Unlike data graphs, execution graphs aren’t about relationships—they’re about computation.

They model how operations should run, in what order, and what depends on what. Each node is a function or operation; edges represent data dependencies or execution flow.

Common examples:

  • SQL execution plans

  • Machine learning models (e.g. PyTorch/TensorFlow)

  • DAGs in Spark or Airflow pipelines

These graphs optimize for performance, resource allocation, and execution sequencing—not discovery.


🔄 Hybrid Graphs

Here’s where things get exciting. Hybrid graphs combine data representation with execution logic. They can both model relationships and activate processes.

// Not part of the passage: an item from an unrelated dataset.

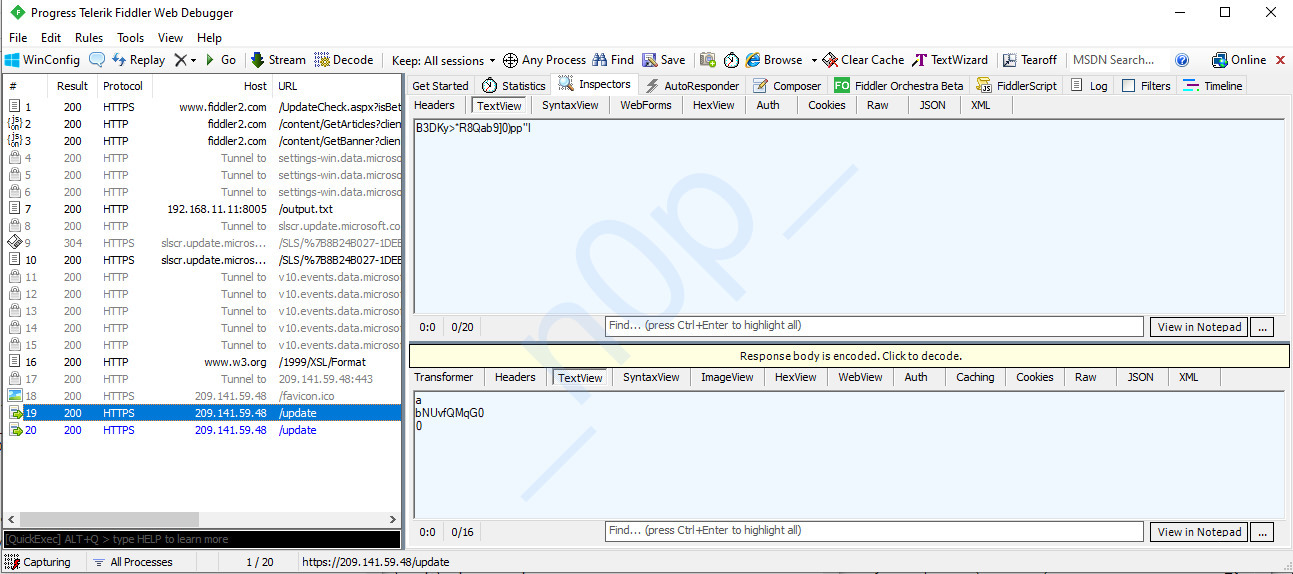Click the Comment speech bubble icon
This screenshot has height=574, width=1293.
click(x=97, y=60)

Enter: Data Object Graphs (DOGs).


🐕 Data Object Graphs (DOGs)

A DOG isn’t just a graph with information—it’s a graph with behavior.

  • Some nodes represent data (e.g. a financial instrument or healthcare record)

  • Others are executable (e.g. pricing a swap, updating a forecast)

  • Edges define not just relationships but how data triggers computation

This enables dynamic, AI-powered systems that can respond in real time. For example, in a financial risk engine:

  • A change in a Quote node triggers a recalculation of a Curve

  • That update cascades to reprice related Swaps

  • All provenance, impact, and results are traceable

It’s a living model, not a static one.


🔍 DOG vs. Knowledge Graph

A common question: “Aren’t DOGs just a type of knowledge graph?”

Not quite.

DOGs do what knowledge graphs represent.


🧭 Process Data Modeling

DOGs also introduce a new approach to modeling business systems: Process Data Modeling.

Rather than organizing data around static schemas, this models the actual business process flow, with:

  • Domain-specific data products

  • Embedded execution

  • Clear connections between states and transitions

The result is a graph-based, composable architecture where AI agents can operate contextually, reliably, and transparently.


Exploring the Wonderful World of Graphs


🚂 Where It’s All Headed

As systems get more complex and AI more pervasive, the ability to model data + logic + process in one unified framework becomes essential.

Graphs are no longer just about visualizing networks. They’re becoming the operational backbone for modern business systems.

And with Data Object Graphs, we’re not just talking about describing the world—we’re building systems that respond to it.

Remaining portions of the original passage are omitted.